Risulta quindi essenziale che la prova della commissione del nuovo fatto reato sia fornita in termini di elevata probabilità ai fini della quale potrà, senza dubbio, venire in rilievo la sentenza di primo grado resa da altro giudice, sebbene non ancora divenuta definitiva, oltre che l'applicazione di un provvedimento cautelare, divenuto irrevocabile o il decreto che dispone il giudizio etc.
Ne consegue che particolarmente prudente dovrà essere l'accertamento del giudice qualora le informazioni fornitegli in merito a questo secondo fatto siano solo quelle di una notitia criminis, contenuta in una denuncia o in una querela.
Ecco che allora diviene essenziale la valutazione da svolgersi in contraddittorio anche nell'udienza exart 464 octies c.p.p. in cui le parti dovranno/potranno addurre documenti, sottoporre al giudice le proprie prospettazioni e realizzare un contraddittorio pieno circa la "commissione" dell'ulteriore reato.
La difesa potrà in quella sede offrire elementi dai quali sia desumibile che il reato non è della stessa indole.

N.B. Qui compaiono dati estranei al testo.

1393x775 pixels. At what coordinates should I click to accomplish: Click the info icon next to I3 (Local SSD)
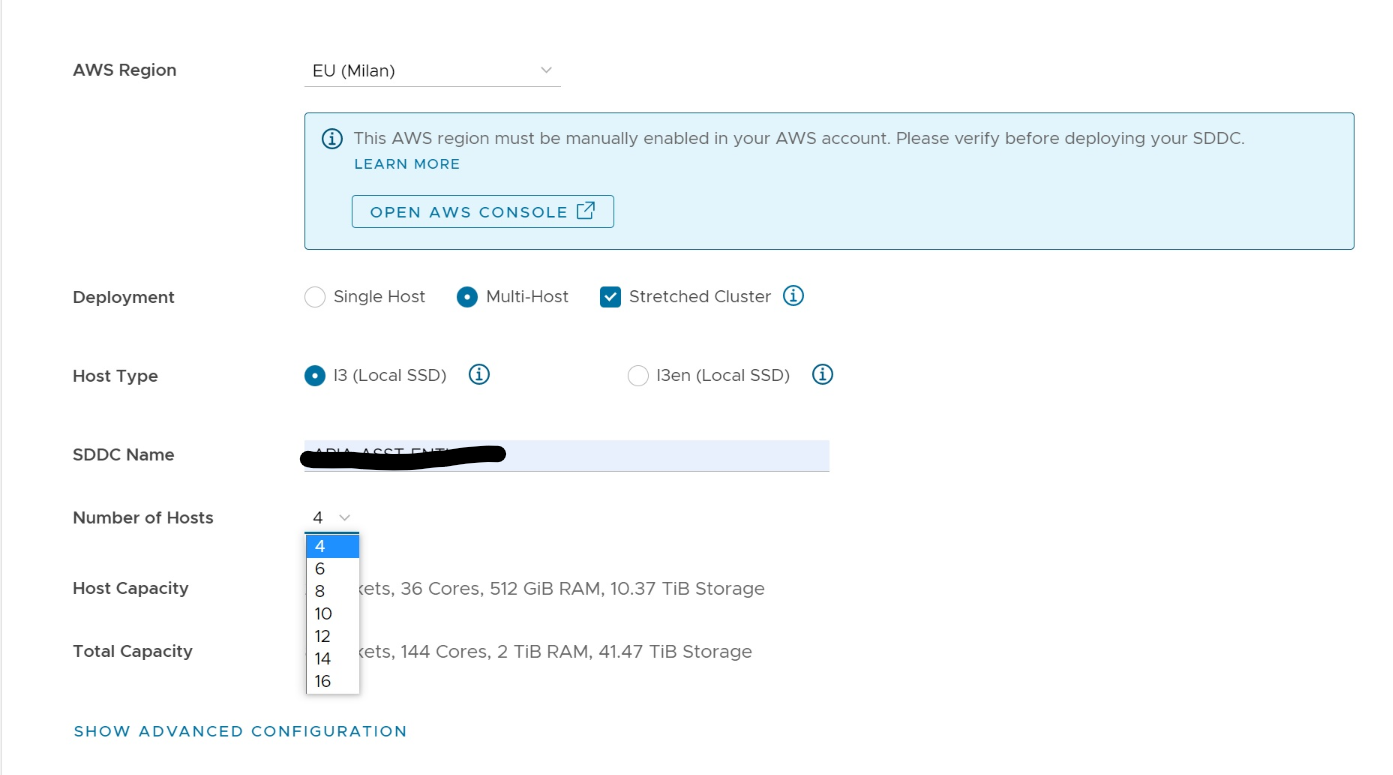tap(479, 375)
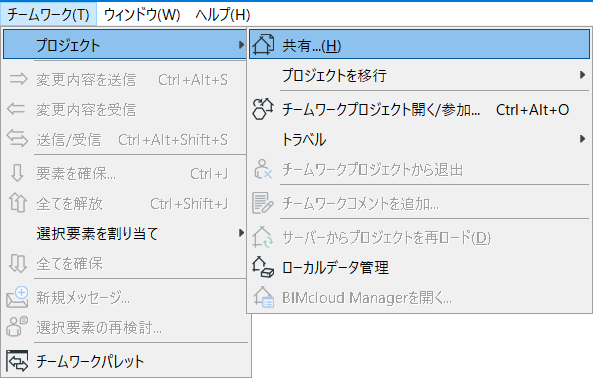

Infine, visto il richiamo all'art. 127 c.p.p. l'imputato potrà essere sentito, ove lo richieda.
Chiaro che, una volta accertata la ricorrenza di una delle ipotesi dell'art. 168 quaterc.p., non residua in capo al giudice alcuna discrezionalità di decidere di proseguire comunque con la messa alla prova.
La lettera dell'art. 168 quater c.p., infatti, prevede laconicamente che la messa alla prova "è revocata" nelle ipotesi precisate nella disposizione.
L'interpretazione letterale di questa disposizione impone di ritenere che, qualora il giudice ravvisi la ricorrenza di una di queste condizioni il giudice debba operare la revoca della messa alla prova, senza poter svolger alcun ulteriore apprezzamento.
Come anche testimoniano le disposizioni processuali, infatti, il contraddittorio tra le parti può vertere solo sui presupposti per la revoca, non sulla opportunità di disporlauna volta a che uno di questi venga accertato.
Peraltro, nell'ipotesi in cui il giudice ravvisi la commissione di un altro reato, del tutto coerente anche sotto un profilo sostanziale risulta la revoca della messa alla prova.
La funzione premiale del rito speciale, infatti, vede tra i suoi presupposti una prognosi positiva sulla mancata commissione di ulteriori reati da parte del richiedente.
La revoca in caso di commissione di un altro reato è quindi coerente con tale presupposto dal momento che è una chiara smentita di questa prognosi che ne costituisce condicio sine qua non. Viceversa, tale presupposto rimarrebbe svalutato se si rimettesse al giudice la valutazione sulla opportunità di proseguire con la messa alla prova anche a fronte della provata incapacità dell'imputato di astenersi dal commettere ulteriori reati.
CONCLUSIONI
In conclusione, in capo al giudice che ha accertato, sebbene incidentalmente, la commissione di un nuovo fatto di reato rientrante tra quelli indicati dal n. 2 dell'art. 168 quater c.p., non residua alcun potere discrezionale di decidere comunque di proseguire nel percorso di messa alla prova dovendo revocare l'ammissione dell'imputato.
L'accertamento del requisito della "commissione" deve però essere puntuale e deve esserne dato atto nella motivazione dell'ordinanza di revoca, censurabile sotto questo profilo anche in Cassazione.